BEGIN GIVEN RECORDS

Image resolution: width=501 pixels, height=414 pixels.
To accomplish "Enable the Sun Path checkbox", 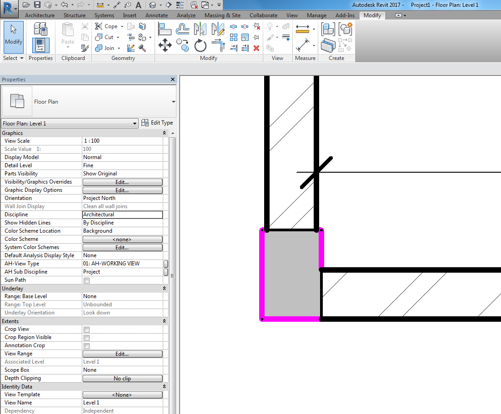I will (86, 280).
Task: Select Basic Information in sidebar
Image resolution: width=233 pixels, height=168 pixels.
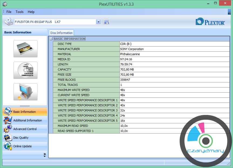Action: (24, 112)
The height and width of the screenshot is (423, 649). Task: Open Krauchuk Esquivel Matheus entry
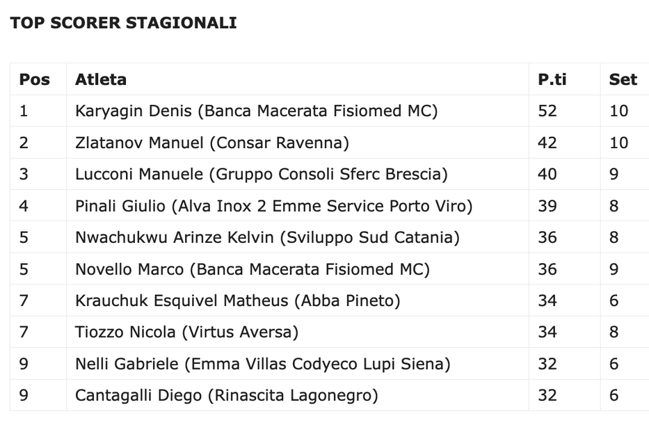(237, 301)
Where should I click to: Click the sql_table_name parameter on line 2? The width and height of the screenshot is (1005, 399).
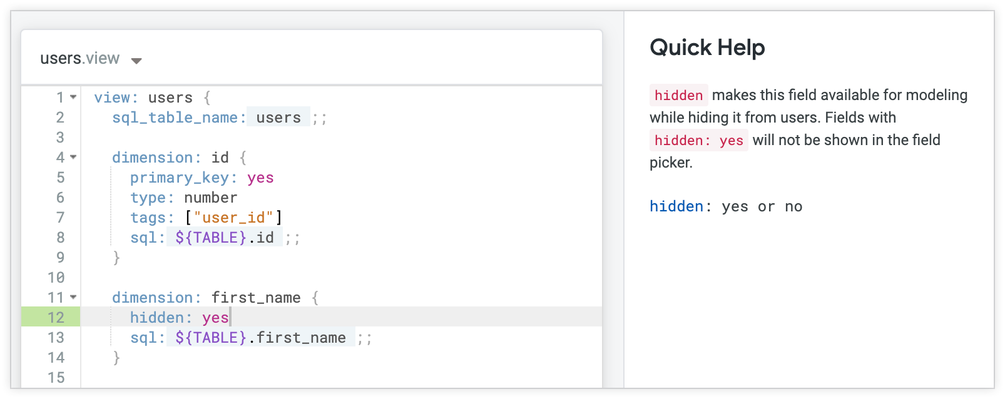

END GIVEN RECORDS
BEGIN GIVEN RECORDS

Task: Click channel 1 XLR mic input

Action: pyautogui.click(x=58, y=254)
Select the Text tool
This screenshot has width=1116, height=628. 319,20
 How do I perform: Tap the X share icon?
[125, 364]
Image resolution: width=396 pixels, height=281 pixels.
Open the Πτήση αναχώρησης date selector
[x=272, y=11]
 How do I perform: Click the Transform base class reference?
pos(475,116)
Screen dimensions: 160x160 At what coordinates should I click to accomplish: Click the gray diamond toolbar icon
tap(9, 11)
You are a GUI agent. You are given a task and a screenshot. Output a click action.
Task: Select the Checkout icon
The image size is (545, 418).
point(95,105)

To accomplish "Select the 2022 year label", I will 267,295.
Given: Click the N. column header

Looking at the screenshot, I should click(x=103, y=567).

END GIVEN RECORDS

## [WHAT TO DO]
Can you recast everything in the entries from the line containing "How do I perform: Tap the X share icon?" down to and including the line containing "Looking at the" as a Markdown table with the columns No. and Text, numbering each line and leaving out blank ones?

## [EXERCISE RESPONSE]
| No. | Text |
|---|---|
| 1 |  How do I perform: Tap the X share icon? |
| 2 | [125, 364] |
| 3 | Image resolution: width=396 pixels, height=281 pixels. |
| 4 | Open the Πτήση αναχώρησης date selector |
| 5 | [x=272, y=11] |
| 6 |  How do I perform: Click the Transform base class reference? |
| 7 | pos(475,116) |
| 8 | Screen dimensions: 160x160 At what coordinates should I click to accomplish: Click the gray diamond toolbar icon |
| 9 | tap(9, 11) |
| 10 | You are a GUI agent. You are given a task and a screenshot. Output a click action. |
| 11 | Task: Select the Checkout icon |
| 12 | The image size is (545, 418). |
| 13 | point(95,105) |
| 14 | To accomplish "Select the 2022 year label", I will 267,295. |
| 15 | Given: Click the N. column header |
| 16 | Looking at the screenshot, I should click(x=103, y=567). |